Namun, ia sudah paham arti kalimat Reva. Jika masalahnya terletak pada dirinya, mungkin juga masih tentang kemarin menyangkut soal Pena yang berangkat bersama Sigit.

Pena menutup buku dengan kasar, lantas bangkit meninggalkan kelas. Sepanjang lorong ia memekakan suara yang tidak jelas di pikirannya. Sepasang telinganya sudah memanas. Apa saat ini orang-orang layak membencinya?

Sejak mimpinya pergi, Pena sudah berteman dengan kesendirian di bumi ini. Tapi, perlahan-lahan orang yang hadir kali ini telah membencinya. Bagaimana Reva mati-matian menyimpan perasaan pada cowok itu. Tapi Pena tidak bermaksud untuk meregangkan.

Sementara di lorong kelas, Pena mendapat tatapan murid-murid. Ia berlari karena telinganya tak mampu meniadakan perkataan mereka.

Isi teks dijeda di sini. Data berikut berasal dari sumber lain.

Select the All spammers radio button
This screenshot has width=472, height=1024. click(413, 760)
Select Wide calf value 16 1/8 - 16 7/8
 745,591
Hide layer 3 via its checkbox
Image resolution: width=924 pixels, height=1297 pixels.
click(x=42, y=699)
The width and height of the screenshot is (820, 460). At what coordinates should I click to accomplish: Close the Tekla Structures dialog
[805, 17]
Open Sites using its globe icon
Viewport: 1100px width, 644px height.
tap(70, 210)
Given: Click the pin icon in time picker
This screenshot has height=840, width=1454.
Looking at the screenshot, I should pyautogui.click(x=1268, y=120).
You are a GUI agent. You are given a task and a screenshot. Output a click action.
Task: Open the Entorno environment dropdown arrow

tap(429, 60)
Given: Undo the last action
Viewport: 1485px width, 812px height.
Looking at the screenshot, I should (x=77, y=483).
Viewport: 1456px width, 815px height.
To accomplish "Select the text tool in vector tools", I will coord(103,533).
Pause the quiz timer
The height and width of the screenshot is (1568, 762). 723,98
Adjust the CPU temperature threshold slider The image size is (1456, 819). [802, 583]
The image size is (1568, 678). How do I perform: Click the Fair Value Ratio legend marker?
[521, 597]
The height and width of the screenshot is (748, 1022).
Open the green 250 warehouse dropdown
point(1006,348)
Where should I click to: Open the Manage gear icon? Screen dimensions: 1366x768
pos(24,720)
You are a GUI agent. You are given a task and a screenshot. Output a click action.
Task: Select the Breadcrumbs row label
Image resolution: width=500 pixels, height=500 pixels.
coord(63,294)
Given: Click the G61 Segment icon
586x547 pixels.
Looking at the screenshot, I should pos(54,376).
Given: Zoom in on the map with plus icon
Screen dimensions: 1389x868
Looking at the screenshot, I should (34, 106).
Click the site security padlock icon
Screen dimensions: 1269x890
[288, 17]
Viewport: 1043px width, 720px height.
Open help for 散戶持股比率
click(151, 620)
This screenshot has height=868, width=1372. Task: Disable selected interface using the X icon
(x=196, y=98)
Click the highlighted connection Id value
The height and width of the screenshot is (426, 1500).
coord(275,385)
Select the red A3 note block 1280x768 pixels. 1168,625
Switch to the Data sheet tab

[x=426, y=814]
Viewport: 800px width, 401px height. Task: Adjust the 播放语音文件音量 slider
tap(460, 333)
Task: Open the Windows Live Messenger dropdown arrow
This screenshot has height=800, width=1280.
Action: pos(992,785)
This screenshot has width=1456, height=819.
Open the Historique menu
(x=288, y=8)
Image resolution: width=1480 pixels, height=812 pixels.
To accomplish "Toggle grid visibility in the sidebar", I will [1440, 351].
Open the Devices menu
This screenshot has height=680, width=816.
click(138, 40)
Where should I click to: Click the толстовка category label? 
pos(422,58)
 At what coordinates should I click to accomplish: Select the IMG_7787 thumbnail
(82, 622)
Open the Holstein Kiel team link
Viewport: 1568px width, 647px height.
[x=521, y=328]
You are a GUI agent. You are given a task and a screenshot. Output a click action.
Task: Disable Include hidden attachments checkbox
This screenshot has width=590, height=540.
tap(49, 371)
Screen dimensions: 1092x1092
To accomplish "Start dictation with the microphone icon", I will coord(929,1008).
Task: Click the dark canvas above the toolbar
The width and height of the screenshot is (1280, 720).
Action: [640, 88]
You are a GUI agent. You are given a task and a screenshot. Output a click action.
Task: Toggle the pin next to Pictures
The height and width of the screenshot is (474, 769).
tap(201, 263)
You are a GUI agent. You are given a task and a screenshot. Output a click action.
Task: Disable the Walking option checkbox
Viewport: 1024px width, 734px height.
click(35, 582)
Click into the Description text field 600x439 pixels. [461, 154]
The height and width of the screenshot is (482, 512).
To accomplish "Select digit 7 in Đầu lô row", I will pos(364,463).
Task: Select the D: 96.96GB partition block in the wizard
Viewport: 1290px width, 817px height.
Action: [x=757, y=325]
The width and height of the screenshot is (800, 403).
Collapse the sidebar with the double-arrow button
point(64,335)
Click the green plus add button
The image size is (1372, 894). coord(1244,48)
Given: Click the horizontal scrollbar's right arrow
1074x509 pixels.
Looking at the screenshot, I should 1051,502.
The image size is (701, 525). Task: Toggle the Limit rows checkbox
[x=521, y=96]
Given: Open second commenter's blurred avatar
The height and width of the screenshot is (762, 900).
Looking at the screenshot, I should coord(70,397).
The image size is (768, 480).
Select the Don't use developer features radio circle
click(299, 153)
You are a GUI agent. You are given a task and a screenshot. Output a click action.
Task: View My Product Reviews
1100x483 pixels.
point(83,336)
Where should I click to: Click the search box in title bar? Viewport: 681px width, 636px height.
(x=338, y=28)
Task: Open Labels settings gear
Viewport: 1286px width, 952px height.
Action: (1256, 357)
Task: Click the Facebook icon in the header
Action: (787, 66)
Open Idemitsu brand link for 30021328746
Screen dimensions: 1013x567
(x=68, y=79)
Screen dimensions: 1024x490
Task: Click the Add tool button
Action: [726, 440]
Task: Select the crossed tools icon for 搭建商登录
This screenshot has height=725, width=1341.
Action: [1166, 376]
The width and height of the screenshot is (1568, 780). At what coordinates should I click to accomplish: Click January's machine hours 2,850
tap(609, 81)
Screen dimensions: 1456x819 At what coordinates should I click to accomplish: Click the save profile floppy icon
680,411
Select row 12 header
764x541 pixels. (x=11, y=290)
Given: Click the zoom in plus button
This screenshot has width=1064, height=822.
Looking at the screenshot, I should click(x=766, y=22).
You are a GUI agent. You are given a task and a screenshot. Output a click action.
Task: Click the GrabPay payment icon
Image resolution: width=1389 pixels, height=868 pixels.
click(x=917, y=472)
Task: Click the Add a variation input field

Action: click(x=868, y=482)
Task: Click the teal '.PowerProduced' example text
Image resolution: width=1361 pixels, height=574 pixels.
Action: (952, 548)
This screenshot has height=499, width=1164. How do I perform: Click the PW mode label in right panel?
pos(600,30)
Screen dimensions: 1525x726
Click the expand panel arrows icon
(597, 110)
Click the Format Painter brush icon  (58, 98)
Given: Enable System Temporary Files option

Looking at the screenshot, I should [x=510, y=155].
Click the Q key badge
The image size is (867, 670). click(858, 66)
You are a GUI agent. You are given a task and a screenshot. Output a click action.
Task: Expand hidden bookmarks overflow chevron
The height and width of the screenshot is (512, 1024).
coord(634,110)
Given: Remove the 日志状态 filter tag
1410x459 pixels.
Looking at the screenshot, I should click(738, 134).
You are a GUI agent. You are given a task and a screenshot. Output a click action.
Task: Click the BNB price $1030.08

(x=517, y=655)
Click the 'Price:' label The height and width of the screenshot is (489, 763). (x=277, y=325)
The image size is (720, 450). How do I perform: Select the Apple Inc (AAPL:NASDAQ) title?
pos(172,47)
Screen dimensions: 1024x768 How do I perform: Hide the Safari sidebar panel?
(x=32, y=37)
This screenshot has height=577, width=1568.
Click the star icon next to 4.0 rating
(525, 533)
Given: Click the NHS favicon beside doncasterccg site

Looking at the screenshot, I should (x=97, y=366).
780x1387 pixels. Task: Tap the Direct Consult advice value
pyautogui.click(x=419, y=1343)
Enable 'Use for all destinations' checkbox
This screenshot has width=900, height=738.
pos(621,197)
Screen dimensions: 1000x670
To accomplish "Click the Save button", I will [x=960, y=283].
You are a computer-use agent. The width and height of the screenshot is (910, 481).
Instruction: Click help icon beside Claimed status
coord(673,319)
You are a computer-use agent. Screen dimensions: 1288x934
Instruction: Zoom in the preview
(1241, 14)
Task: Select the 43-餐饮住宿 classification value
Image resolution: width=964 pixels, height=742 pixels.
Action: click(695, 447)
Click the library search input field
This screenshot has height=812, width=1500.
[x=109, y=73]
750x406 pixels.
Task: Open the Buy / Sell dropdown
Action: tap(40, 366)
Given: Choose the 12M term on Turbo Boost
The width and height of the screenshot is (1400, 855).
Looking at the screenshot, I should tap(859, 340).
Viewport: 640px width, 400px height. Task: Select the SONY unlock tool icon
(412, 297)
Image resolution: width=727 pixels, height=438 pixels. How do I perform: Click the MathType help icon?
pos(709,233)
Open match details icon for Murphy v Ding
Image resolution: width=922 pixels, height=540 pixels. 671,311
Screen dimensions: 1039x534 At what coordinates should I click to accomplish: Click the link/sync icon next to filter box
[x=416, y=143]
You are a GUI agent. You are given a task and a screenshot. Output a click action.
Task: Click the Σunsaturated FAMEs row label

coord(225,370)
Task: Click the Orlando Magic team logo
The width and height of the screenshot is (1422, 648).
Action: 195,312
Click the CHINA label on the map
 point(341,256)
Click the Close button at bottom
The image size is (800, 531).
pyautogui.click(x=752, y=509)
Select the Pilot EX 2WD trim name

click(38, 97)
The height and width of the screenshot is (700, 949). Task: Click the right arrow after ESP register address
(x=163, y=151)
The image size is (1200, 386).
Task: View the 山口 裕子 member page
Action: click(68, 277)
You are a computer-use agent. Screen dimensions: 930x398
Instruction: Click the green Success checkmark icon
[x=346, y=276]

Perlahan-lahan langkahnya terseret ke ruangan yang sepi tanpa suara apa pun. Suara apalagi selain sedu yang bisa terdengar.

Di sana ia duduk megenggam pulpen, mencoret-coret buku. Tangisnya tak reda seperti saat hujan enggan menyapa penghuni bumi. Tiap kata dari bibirnya tak akan pernah bisa menutupi kesalahan. Mereka memaki dan Pena benci tapi nyatanya ucap mereka adalah kebenaran mutlak.

Walau rahasia yang selama ini terkunci di bibir. Mengapa harus secepatnya ia dengar? Padahal ia belum mampu menerima kabar itu. Luka hadir dan menjalar tanpa mengenal siapa tuannya. Pena menulikan segala nyanyian alam yang semakin membawanya tersungkur ke dalam lubang derita.

Penglihatannya kabur, ia berlari ke arah lapangan. Tersungkur, ya tersungkur tak peduli dengan semesta yang menertawakan.

Gadis itu melawan terik dilapangan di mana ia bisa melempar bola voli, hingga tanpa sadar setelahnya siapa yang akan marah. Tatapnya semakin kabur dengan segala kekuatan melorot tak kuasa menahan beban tubuhnya.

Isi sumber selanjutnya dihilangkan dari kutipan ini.